Investing: Thinking through a recovery
Fund advisor Ken Kamen takes a big-picture approach.
NEW YORK (Fortune) -- Ken Kamen, president of Mercadien Asset Management, has a simple goal: to help investors understand the big picture. "The more time people spend looking at the leaves of the tree, the more they miss the forest," he says.
And as the economy begins to show signs of recovery, he believes investors need to look beyond the ups and downs of today's market and think about where their money will be down the road. Fortune spoke with Kamen to get a sense of where the market stands today, how investors should read it for the future, and why people shouldn't make hasty decisions based on headlines.
Q: What's your opinion of the market right now and what should investors be focusing on?
A: Investing, by my definition, is managing risk.

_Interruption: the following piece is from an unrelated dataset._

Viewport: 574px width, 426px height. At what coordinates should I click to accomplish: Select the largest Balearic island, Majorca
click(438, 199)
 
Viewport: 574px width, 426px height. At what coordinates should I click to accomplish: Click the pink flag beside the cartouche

We're in a market environment where everyone thought the risk was so overwhelming that they went back to being a saver -- they just wanted it all back in their piggy bank.

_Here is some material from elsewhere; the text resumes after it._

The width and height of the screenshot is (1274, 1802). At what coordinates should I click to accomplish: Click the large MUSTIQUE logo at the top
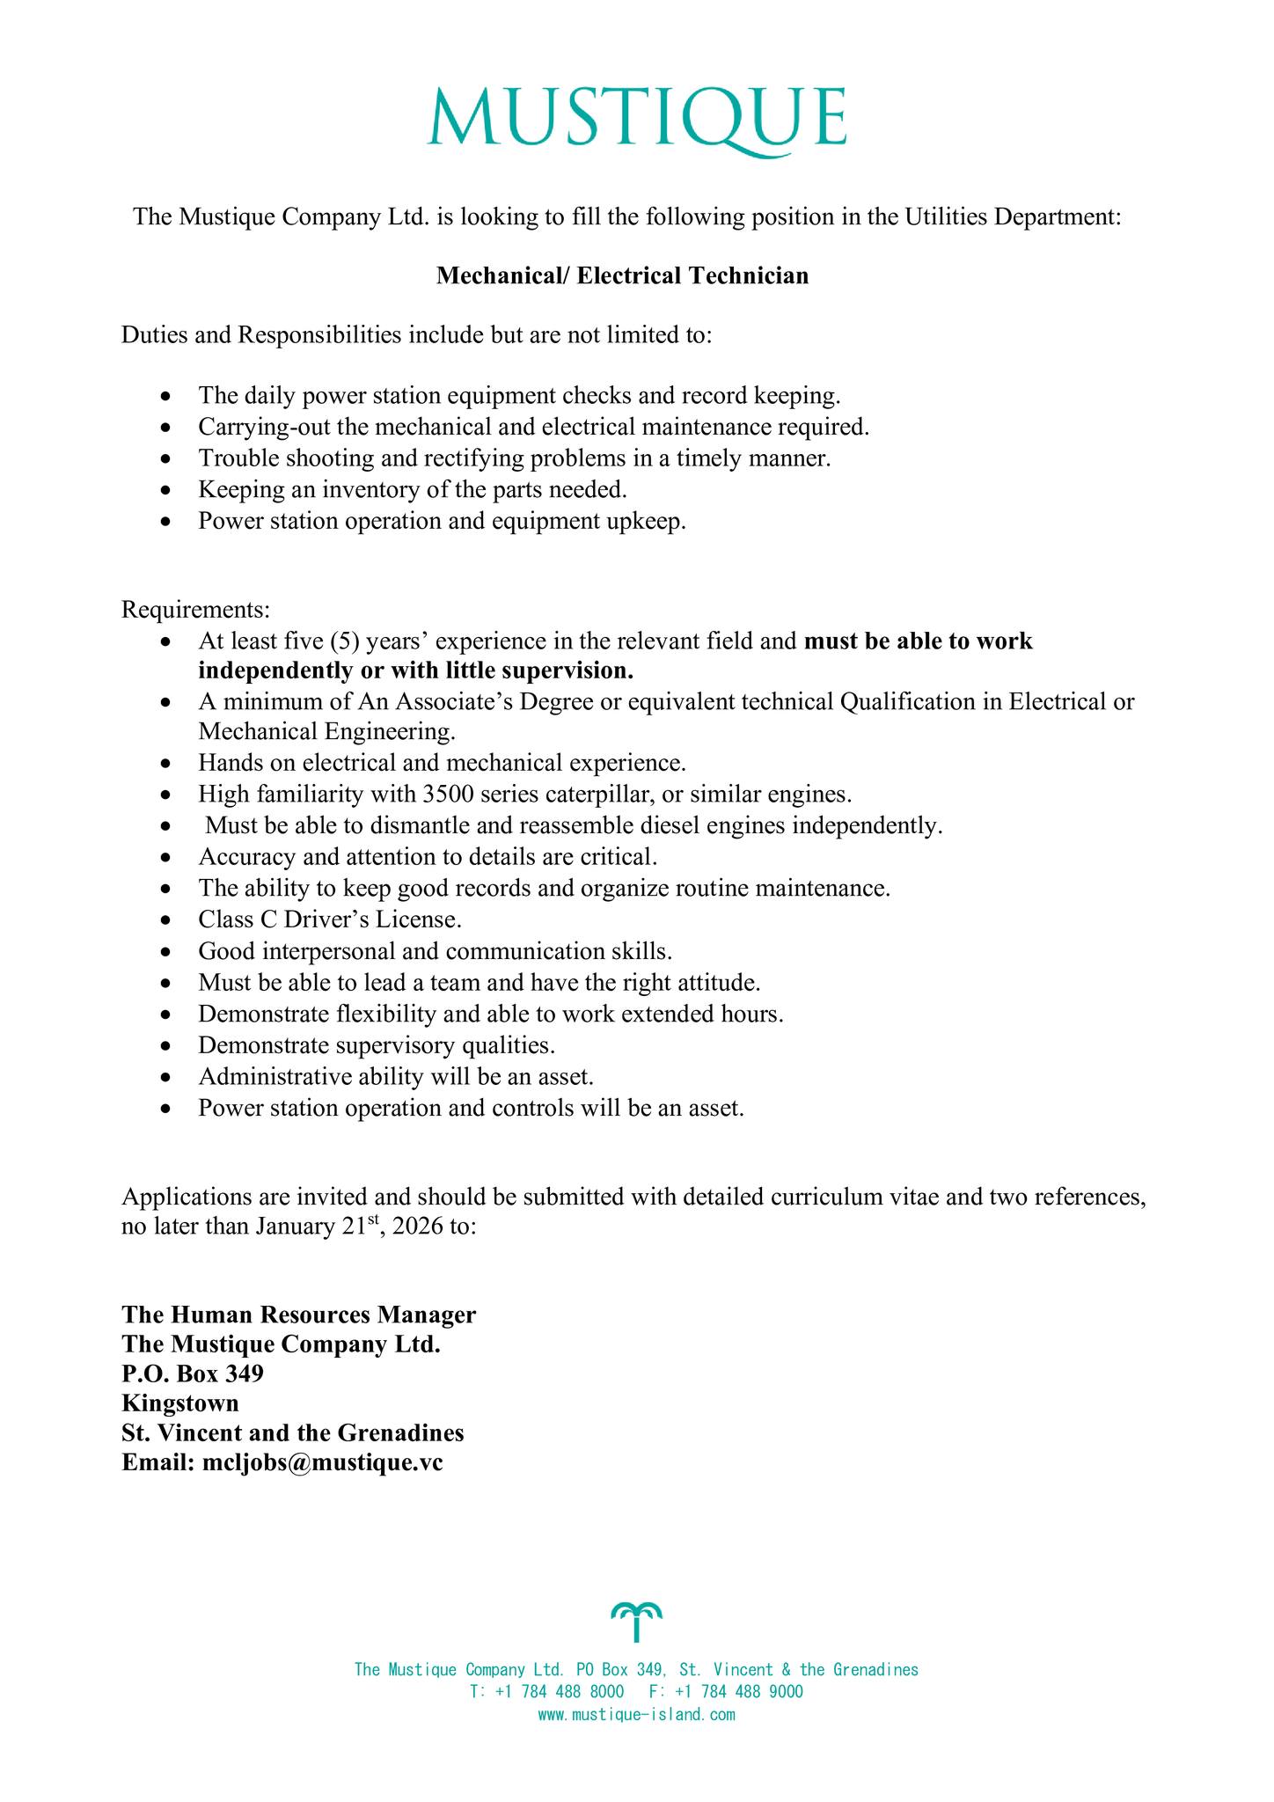pos(637,118)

No one wants to get burned again, but now people are starting to go, "Well what happens if this market is real? I don't want to miss the next leg up, because if I miss the next leg up I can't afford to be on the sidelines yet again."

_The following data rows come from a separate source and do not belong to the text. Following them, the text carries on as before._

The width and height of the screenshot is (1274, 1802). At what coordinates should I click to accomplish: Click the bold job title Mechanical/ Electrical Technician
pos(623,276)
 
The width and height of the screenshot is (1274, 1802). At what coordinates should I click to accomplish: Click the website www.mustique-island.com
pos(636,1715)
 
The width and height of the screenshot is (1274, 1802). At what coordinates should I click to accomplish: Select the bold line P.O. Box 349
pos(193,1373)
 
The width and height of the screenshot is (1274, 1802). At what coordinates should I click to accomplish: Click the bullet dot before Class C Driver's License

All the pundits are saying, "The market could be going down again, because it's over-baked," so the individual investor is in a quandary right now. Do you get in and buy into a potential fool's rally?
I try to tell people this idea of bull and bear is really a question of time. What's your time horizon?
If you're planning your retirement, you have to be a long-term bull because quite frankly, if you're not, you're not going to get it in fixed income. That doesn't mean you're 100% invested in the market, but if your time frame is like a trader and it's a one-week time frame, well then maybe you want to be bearish because you think the market's a little toppy now.
My goal is to keep people not necessarily on long-term or short-term but on the big picture. Your goal as your own money manager is you want to make sure you don't run out of dollars before you run out of heartbeats.
Q: You talk a lot about investors giving up on the structure of the market. What do you mean by this and what do you think happened?
People lost structural confidence that the market was even a place for their retirement money to be in and that loss came from things the president said and all this stuff about fiduciary responsibility and that Wall Street let everyone down. The market got so oversold, because people weren't looking at values of companies.
It was viewed that the market is for suckers. Every uncle that never invested in the market was rubbing salt in the wound of every one of his nephews. So the market was pricing in a total depression when what really happened was just the worst recession we've had in 50 years.
Now, the market is starting to come back to being priced where it would've been priced if people weren't structurally afraid of the system. So when people say the market is big now, sure it kind of came up, but the reality of it is, the market got down as low as it got down because it was pricing in a collapse of the system. It wasn't valuing the companies.
Q: You've also likened the Cash for Clunkers program to the market. What's the connection?
The reason I bring up the two in tandem is because what the market and the Cash for Clunkers program show is that cash was there, but people weren't motivated or too nervous to bring it out to play. When you look at Cash for Clunkers, people are going, "OK, it might not be cheaper, I might not get it at a better price, but I'm going to take advantage of this because there might not be a better time to do it than this."
We're seeing the market being fueled by the same type of thing. People don't want to miss out if this really is the real next bull because it hasn't corrected off yet. Even though people might not be all that comfortable, it's not that they don't have the capital to commit, it's that they're thinking, "Well maybe we should do something now." There's an interesting parallel there.
Q: Overall, what's your take-home message for people?
Right now is not the time to make any rash decisions from headlines. The headlines are all going to go away and the things you thought were important are going to turn out to be trivial things and the things you never thought of are going to be, "Wow where did that come from?"
Now is the time to really take seriously your responsibility to make sure your family is taken care of in the long run. It's important to think things through. To borrow from Ross Perot, "Now's the time to measure twice and cut once."